▶ What you should do
Return, word for word, the lines of the listing below from the one with "250 (452, 141)" through the one with "DE10 (218, 465)", and no other lines.

*** Data supplied Section Begins ***

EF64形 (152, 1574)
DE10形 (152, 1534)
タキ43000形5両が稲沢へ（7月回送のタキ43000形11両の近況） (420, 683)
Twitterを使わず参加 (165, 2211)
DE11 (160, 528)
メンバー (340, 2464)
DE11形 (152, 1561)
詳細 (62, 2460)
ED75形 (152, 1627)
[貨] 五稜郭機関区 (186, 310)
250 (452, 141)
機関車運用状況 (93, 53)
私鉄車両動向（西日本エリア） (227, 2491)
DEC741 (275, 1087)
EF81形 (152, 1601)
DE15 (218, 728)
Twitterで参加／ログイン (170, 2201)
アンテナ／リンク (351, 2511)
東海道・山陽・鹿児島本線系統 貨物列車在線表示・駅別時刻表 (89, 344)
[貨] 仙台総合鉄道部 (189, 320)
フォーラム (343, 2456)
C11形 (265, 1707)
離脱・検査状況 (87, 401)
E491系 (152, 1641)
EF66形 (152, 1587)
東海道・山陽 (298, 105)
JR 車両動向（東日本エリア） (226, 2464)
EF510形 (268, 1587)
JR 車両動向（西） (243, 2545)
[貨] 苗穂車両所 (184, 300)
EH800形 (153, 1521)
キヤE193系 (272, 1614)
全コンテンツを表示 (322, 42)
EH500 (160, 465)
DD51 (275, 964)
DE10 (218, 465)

*** Data supplied Section Ends ***
*** Data supplied Section Begins ***

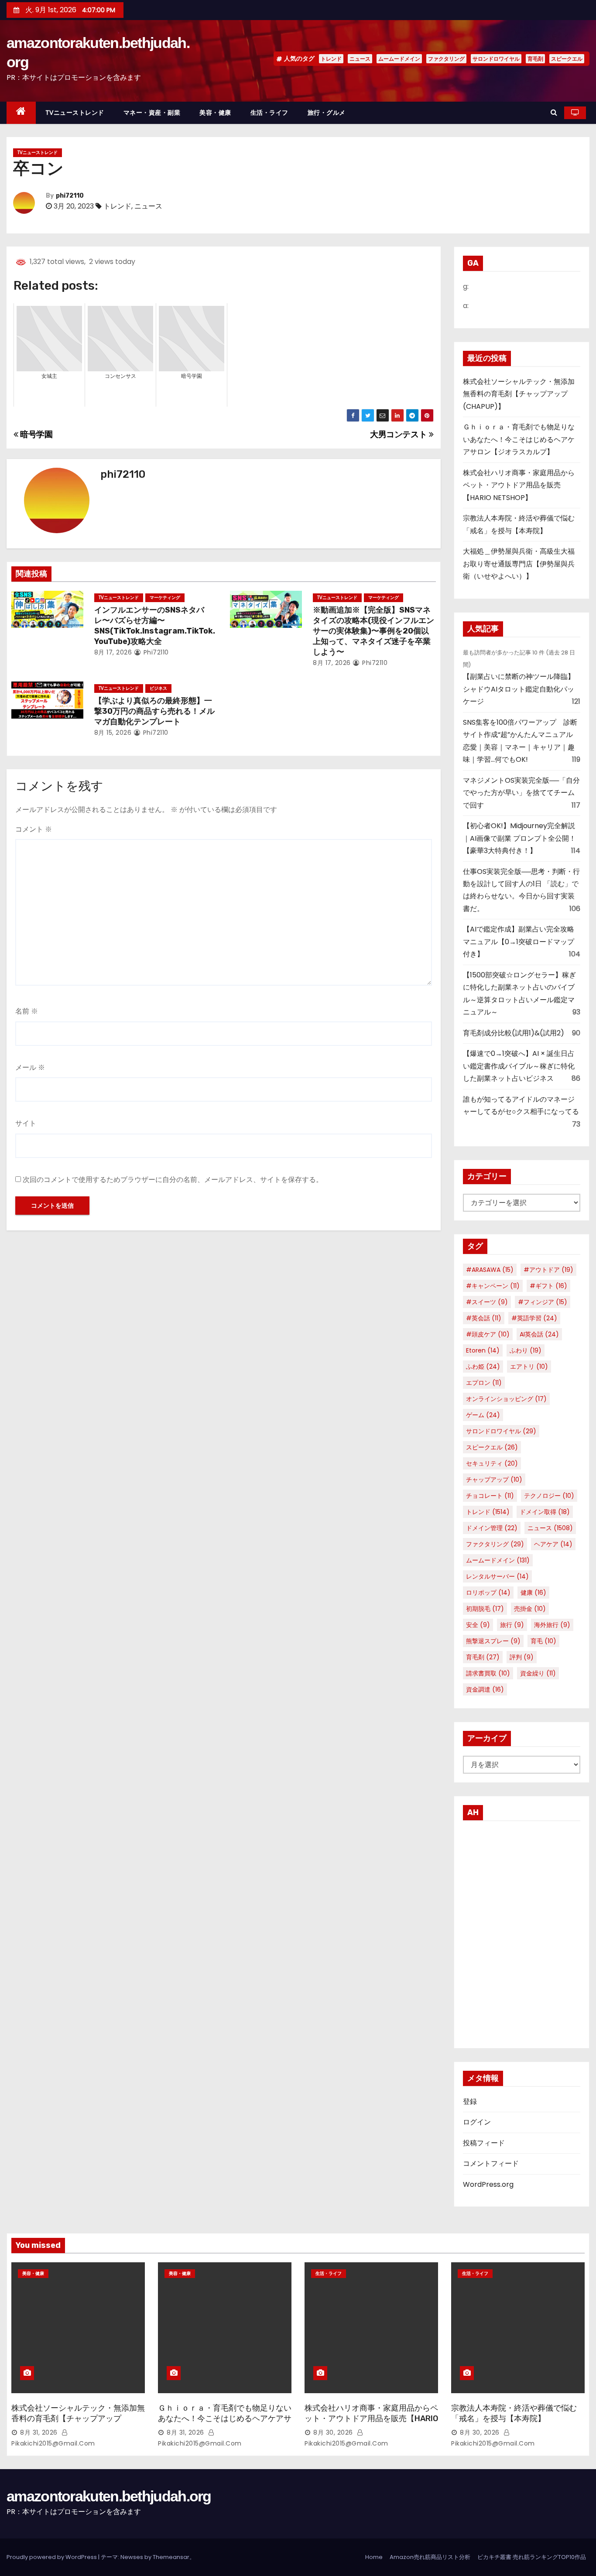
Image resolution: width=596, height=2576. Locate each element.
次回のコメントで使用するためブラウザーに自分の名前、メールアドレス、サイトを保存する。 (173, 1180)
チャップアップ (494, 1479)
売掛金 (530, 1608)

*** Data supplied Section Ends ***

▶ Output of the task
250 (452, 141)
機関車運用状況 (93, 53)
私鉄車両動向（西日本エリア） (227, 2491)
DEC741 (275, 1087)
EF81形 (152, 1601)
DE15 (218, 728)
Twitterで参加／ログイン (170, 2201)
アンテナ／リンク (351, 2511)
東海道・山陽・鹿児島本線系統 貨物列車在線表示・駅別時刻表 (89, 344)
[貨] 仙台総合鉄道部 (189, 320)
フォーラム (343, 2456)
C11形 (265, 1707)
離脱・検査状況 (87, 401)
E491系 (152, 1641)
EF66形 (152, 1587)
東海道・山陽 (298, 105)
JR 車両動向（東日本エリア） (226, 2464)
EF510形 (268, 1587)
JR 車両動向（西） (243, 2545)
[貨] 苗穂車両所 (184, 300)
EH800形 (153, 1521)
キヤE193系 (272, 1614)
全コンテンツを表示 (322, 42)
EH500 (160, 465)
DD51 (275, 964)
DE10 (218, 465)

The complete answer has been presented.